[Stored items]

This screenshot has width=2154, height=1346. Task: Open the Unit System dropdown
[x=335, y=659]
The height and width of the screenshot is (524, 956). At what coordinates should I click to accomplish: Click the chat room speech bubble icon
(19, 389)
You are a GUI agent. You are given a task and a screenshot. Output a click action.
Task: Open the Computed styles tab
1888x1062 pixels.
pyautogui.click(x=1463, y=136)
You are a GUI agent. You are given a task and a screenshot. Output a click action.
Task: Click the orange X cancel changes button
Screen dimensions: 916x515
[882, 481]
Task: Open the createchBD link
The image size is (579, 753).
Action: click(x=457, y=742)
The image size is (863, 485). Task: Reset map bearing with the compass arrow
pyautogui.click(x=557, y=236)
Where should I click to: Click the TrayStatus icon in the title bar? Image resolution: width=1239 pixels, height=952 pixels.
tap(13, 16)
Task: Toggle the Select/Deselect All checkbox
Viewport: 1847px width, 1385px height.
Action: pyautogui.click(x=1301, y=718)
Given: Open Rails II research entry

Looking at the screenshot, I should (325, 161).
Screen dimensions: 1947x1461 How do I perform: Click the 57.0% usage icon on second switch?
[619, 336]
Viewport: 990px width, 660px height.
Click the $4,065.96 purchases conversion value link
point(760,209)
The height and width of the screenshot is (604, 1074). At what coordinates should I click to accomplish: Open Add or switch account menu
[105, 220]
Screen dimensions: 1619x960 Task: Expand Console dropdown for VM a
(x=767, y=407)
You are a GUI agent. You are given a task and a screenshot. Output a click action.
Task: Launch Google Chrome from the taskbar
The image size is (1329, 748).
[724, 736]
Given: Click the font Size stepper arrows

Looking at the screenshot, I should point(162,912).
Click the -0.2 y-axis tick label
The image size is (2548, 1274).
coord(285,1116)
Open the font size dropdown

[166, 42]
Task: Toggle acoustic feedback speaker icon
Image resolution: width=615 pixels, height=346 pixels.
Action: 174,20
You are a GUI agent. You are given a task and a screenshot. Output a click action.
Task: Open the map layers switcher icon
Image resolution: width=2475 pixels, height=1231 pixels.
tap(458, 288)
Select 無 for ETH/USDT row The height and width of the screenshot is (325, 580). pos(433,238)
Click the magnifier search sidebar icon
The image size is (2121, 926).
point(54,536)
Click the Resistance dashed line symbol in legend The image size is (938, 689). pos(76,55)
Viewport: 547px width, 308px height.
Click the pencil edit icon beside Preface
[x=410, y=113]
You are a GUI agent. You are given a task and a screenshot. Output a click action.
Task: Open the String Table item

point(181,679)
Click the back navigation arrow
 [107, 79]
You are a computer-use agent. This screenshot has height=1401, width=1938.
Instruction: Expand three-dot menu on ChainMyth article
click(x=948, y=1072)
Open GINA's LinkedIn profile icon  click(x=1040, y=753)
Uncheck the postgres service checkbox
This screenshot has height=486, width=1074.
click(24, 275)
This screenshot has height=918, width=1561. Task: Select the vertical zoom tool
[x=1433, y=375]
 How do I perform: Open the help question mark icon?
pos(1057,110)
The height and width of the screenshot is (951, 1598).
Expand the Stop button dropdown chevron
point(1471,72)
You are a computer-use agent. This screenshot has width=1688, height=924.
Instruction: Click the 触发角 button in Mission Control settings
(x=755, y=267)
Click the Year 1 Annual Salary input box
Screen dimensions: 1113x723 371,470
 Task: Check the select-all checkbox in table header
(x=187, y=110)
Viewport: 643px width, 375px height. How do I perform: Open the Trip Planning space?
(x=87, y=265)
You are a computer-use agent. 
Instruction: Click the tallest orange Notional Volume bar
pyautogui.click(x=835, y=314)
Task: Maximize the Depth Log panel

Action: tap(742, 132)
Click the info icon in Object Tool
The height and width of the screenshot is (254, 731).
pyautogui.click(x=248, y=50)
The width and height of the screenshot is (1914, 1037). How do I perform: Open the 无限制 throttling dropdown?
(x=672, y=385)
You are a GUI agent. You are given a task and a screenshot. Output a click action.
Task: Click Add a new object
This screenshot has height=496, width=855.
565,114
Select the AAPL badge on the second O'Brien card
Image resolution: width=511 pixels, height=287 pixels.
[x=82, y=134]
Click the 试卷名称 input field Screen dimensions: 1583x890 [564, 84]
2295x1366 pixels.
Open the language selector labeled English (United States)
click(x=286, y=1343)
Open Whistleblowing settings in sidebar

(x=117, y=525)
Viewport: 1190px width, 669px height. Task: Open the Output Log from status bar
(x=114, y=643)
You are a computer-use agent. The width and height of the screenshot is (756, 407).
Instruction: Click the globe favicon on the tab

> [REQUIREMENT]
From the records above, show each line that contains the word "computer".

> [RESULT OF THE EXERCISE]
You are a computer-use agent. This screenshot has height=1401, width=1938.
You are a computer-use agent. This screenshot has width=1688, height=924.
You are a computer-use agent. 
You are a computer-use agent. The width and height of the screenshot is (756, 407).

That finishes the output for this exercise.